11/10/2012
La sera dell’11 ottobre 1962 mi trovavo
negli studi della Rai di via Teulada. In
quanto direttore dell’Avvenire d’Italia,
e perciò presunto conoscitore di quel che faceva
la Chiesa, mi fu chiesto di preparare
un documentario di un’ora per spiegare
che cos’era il Concilio che stava iniziando.
La Rai ha avuto un ruolo determinante nel
far diventare il Concilio un fatto di popolo.
Essa aveva allora l’esclusiva delle riprese televisive
in Vaticano, e suo era il segnale che
veniva trasmesso in tutto il mondo.
Non
esistevano 900 canali, la Rai era da sola grazie
a un monopolio legittimato e giuridicamente
protetto. Se una cosa andava in onda
sul primo canale, tanto più alle 9 di sera
dopo Carosello, tutta l’Italia la vedeva.
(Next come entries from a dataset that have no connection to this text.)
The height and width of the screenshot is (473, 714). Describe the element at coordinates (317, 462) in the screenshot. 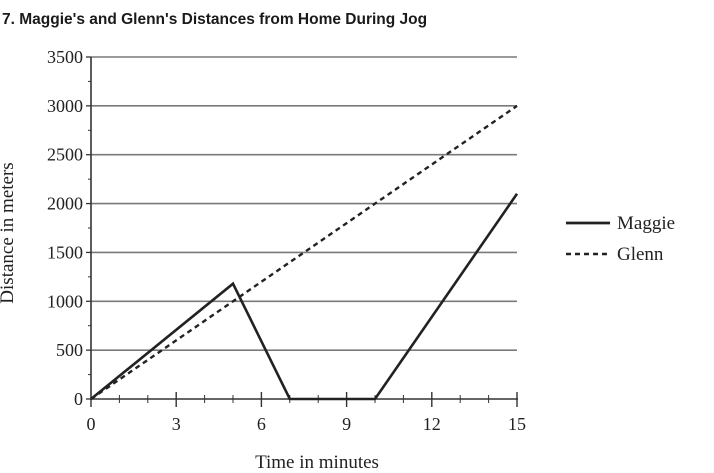

I see `x-axis-label: Time in minutes` at that location.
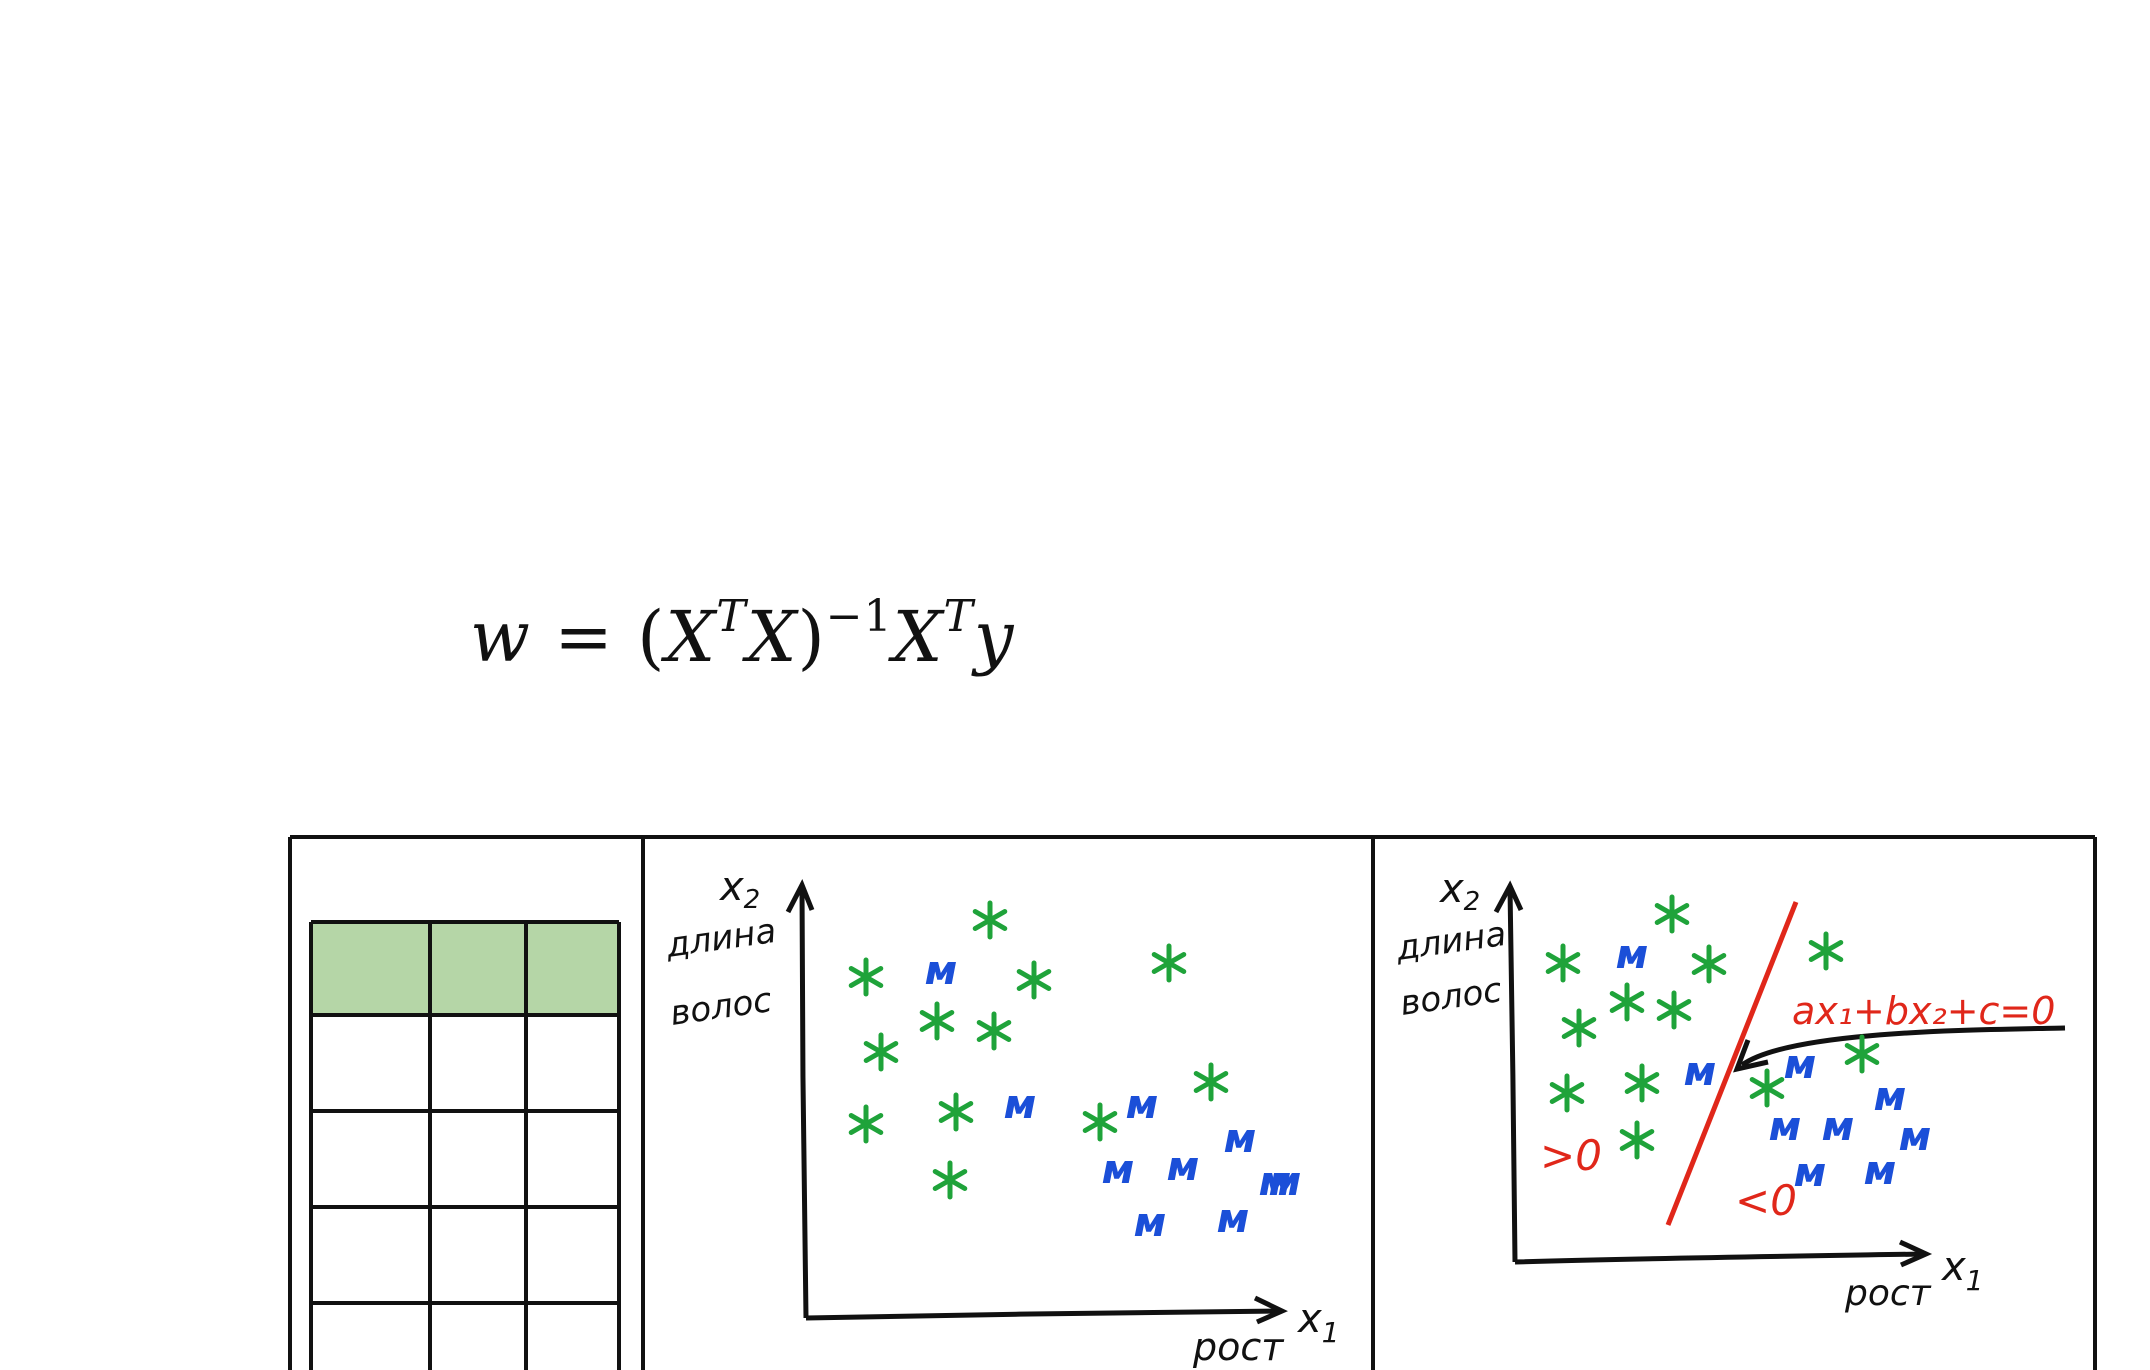 Image resolution: width=2150 pixels, height=1370 pixels. I want to click on formula-x1: X, so click(691, 637).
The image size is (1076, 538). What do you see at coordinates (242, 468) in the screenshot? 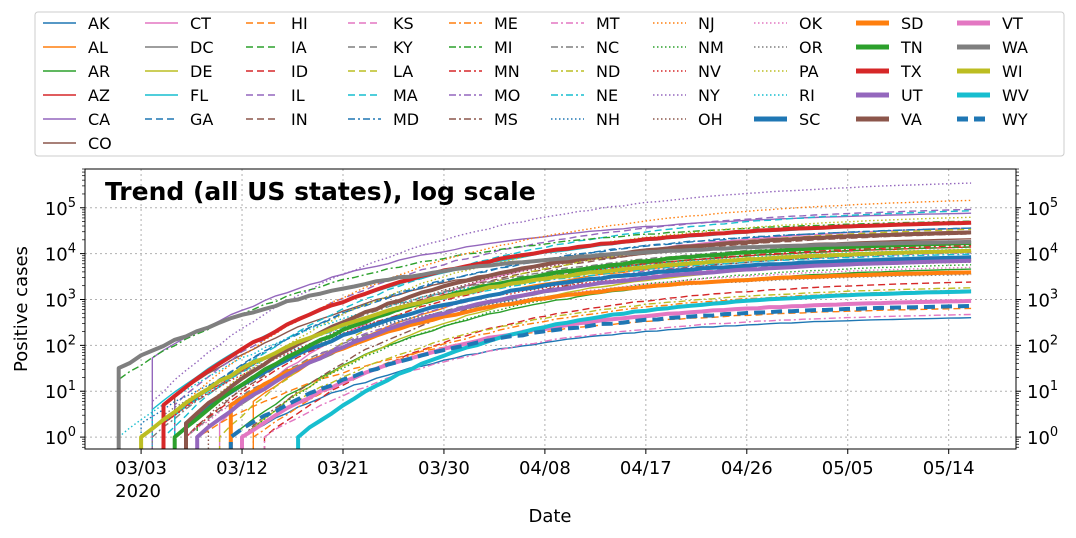
I see `x-tick-label: 03/12` at bounding box center [242, 468].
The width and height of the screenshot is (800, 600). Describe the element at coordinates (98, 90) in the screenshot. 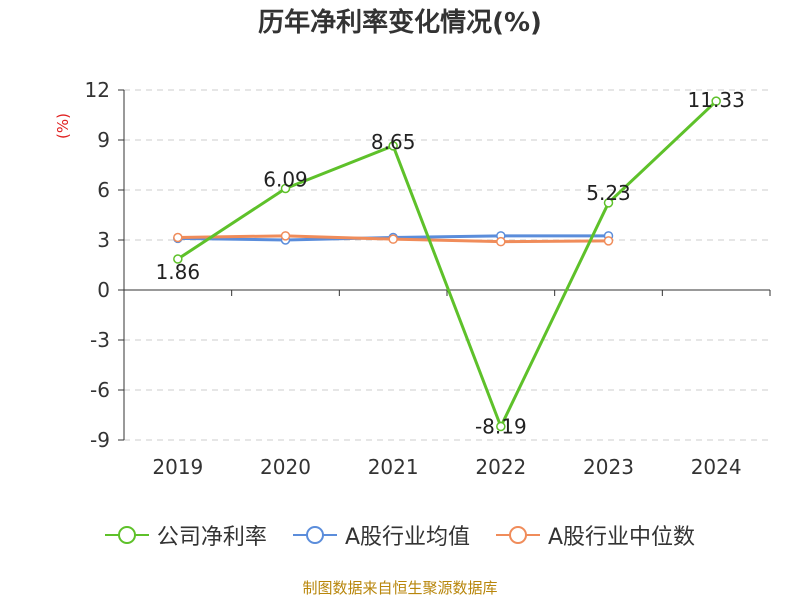

I see `y-tick-label: 12` at that location.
Noi avevamo preparato un documentario
su quanto ha preceduto il Concilio, ricco
di riferimenti storici e interviste. Avevamo
appena finito di montare le immagini del
grande fiume bianco dei vescovi che la mattina,
col Papa, dal Portone di bronzo aveva
raggiunto la basilica. Aspettavamo di riprendere
qualche immagine in diretta da San
Pietro dove era preannunciata una fiaccolata
dei romani per festeggiare il Concilio.
Pensavamo di cominciare con una specie di siparietto dalla piazza, per poi subito trasmettere il documentario. Non era previsto che il Papa parlasse; le telecamere erano lì per via della cerimonia del mattino ed erano puntate sull’emiciclo.
Ciò spiega perché poi nel celebre filmato di quella sera, si vede sempre la fiaccolata e non il Papa che parla. Ma ci fu la sorpresa.
A Giovanni XXIII, che non voleva affacciarsi, don Loris Capovilla chiese almeno di osservare quello spettacolo dai vetri. Papa Giovanni guardò, si commosse, e cominciò a parlare: «Cari figlioli...». Per un attimo noi fummo esitanti, perché quel fuori programma intralciava la nostra messa in onda. Ma Luca Di Schiena, che come vaticanista della Rai aveva il controllo e la regia di quegli eventi, gridò: «Restate in onda, mantenete il collegamento!».
E così il mondo ebbe, in diretta, il discorso della luna, e ce l’abbiamo ancor oggi. Che cosa fu quel discorso? Nella memoria esso è rimasto come un episodio minore, collaterale e fortuito, buono soprattutto a testimoniare la tenerezza del Papa. In realtà in quel piccolo discorso c’era già tutto il programma del Concilio.
C’erano i segni del tempo (la luna!) che con la Pacem in terris e la Gaudium et spes sarebbero diventati il luogo teologico del rapporto tra il cristiano e la storia.
C’era il superamento messianico della distinzione tra padri e figli: «La mia persona conta niente», disse papa Giovanni, «è un fratello che vi parla, diventato padre per volontà del Signore; ma tutti insieme, paternità e fraternità, è grazia di Dio». Il Papa veniva tirato giù dalle vette inaccessibili su cui lo aveva posto il Vaticano I, e veniva rimesso nell’assemblea dei fratelli. E c’era l’identificazione del vero interlocutore del Concilio: era il popolo che si era riunito in quella piazza, entrato senza filtri e credenziali, il popolo di Dio, la Chiesa dei discepoli. Ma non era più una massa passiva, che dovesse solo ascoltare.
Il Papa disse a quel popolo di fare qualcosa, di non essere solo spettatore, di carezzare i bambini, di asciugare lacrime, di evangelizzare, di annunciare il Cristo che ci aiuta e che ci ascolta, di «continuare a riprendere il cammino ». Allora non lo si è capito; ma oggi si capisce che ciò che voleva dire il Papa, era che il Concilio era fatto non per gli addetti al culto, ma per loro, per le donne, gli uomini e i bambini «del nostro tempo».